Below is some data. Retype exactly the lines starting at the one with "Task: Grab the" and ending at the one with "Given: Open Cart Abandonment in the sidebar".

BEGIN EXTRACTED DATA

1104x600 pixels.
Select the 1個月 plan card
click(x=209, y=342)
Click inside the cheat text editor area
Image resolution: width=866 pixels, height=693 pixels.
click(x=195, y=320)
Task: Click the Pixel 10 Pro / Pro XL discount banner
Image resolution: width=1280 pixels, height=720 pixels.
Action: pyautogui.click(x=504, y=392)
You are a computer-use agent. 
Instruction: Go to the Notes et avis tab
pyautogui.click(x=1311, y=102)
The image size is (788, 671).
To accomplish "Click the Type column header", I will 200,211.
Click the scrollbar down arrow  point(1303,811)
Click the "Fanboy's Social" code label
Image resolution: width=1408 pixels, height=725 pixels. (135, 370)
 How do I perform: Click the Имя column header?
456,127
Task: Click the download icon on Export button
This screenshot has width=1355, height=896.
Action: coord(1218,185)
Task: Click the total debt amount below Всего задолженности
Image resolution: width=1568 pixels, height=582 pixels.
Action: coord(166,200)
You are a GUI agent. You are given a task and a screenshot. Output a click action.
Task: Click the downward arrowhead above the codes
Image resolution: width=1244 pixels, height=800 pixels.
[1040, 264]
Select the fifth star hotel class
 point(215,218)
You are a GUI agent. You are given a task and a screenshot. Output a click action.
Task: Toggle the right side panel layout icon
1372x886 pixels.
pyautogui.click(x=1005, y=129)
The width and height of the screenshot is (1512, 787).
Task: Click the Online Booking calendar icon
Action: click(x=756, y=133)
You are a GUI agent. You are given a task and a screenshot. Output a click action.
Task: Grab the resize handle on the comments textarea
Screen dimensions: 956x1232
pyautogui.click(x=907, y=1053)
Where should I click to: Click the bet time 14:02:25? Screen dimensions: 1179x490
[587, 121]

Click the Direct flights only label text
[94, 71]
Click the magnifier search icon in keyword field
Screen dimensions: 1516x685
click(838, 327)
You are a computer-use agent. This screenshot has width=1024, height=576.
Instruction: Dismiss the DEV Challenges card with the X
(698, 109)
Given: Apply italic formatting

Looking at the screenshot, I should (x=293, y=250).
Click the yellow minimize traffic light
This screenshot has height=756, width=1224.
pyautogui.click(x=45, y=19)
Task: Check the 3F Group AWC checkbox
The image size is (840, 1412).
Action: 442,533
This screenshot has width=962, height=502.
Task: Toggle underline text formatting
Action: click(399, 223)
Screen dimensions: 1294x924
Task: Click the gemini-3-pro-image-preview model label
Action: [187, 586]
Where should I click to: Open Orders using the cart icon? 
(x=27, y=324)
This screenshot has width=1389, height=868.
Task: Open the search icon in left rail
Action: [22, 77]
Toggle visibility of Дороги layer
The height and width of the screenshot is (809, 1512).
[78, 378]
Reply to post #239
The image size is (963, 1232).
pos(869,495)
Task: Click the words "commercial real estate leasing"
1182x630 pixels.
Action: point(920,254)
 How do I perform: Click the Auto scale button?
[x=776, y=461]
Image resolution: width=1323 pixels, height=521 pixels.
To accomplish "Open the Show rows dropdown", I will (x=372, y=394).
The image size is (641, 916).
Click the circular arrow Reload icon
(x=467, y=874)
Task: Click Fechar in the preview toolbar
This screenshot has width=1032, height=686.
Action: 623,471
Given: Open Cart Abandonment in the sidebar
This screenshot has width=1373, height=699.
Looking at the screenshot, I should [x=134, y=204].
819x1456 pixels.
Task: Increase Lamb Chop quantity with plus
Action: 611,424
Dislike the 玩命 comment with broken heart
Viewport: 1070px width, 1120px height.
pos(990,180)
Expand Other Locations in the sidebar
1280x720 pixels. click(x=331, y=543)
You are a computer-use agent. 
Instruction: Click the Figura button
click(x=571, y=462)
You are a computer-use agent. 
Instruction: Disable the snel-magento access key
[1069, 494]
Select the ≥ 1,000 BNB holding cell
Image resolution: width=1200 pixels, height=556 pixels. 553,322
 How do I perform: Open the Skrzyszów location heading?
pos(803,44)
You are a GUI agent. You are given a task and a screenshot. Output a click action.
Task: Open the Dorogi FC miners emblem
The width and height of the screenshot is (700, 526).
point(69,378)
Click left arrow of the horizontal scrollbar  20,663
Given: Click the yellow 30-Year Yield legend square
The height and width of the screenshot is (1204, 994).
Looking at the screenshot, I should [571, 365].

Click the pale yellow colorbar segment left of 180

END EXTRACTED DATA

• RESPONSE AREA:
Task: Grab the resize handle on the comments textarea
Screen dimensions: 956x1232
pyautogui.click(x=907, y=1053)
Where should I click to: Click the bet time 14:02:25? Screen dimensions: 1179x490
[587, 121]

Click the Direct flights only label text
[94, 71]
Click the magnifier search icon in keyword field
Screen dimensions: 1516x685
click(838, 327)
You are a computer-use agent. This screenshot has width=1024, height=576.
Instruction: Dismiss the DEV Challenges card with the X
(698, 109)
Given: Apply italic formatting

Looking at the screenshot, I should (x=293, y=250).
Click the yellow minimize traffic light
This screenshot has height=756, width=1224.
pyautogui.click(x=45, y=19)
Task: Check the 3F Group AWC checkbox
The image size is (840, 1412).
Action: 442,533
This screenshot has width=962, height=502.
Task: Toggle underline text formatting
Action: click(399, 223)
Screen dimensions: 1294x924
Task: Click the gemini-3-pro-image-preview model label
Action: [187, 586]
Where should I click to: Open Orders using the cart icon? 
(x=27, y=324)
This screenshot has width=1389, height=868.
Task: Open the search icon in left rail
Action: [22, 77]
Toggle visibility of Дороги layer
The height and width of the screenshot is (809, 1512).
[78, 378]
Reply to post #239
The image size is (963, 1232).
pos(869,495)
Task: Click the words "commercial real estate leasing"
1182x630 pixels.
Action: point(920,254)
 How do I perform: Click the Auto scale button?
[x=776, y=461]
Image resolution: width=1323 pixels, height=521 pixels.
To accomplish "Open the Show rows dropdown", I will (x=372, y=394).
The image size is (641, 916).
Click the circular arrow Reload icon
(x=467, y=874)
Task: Click Fechar in the preview toolbar
This screenshot has width=1032, height=686.
Action: 623,471
Given: Open Cart Abandonment in the sidebar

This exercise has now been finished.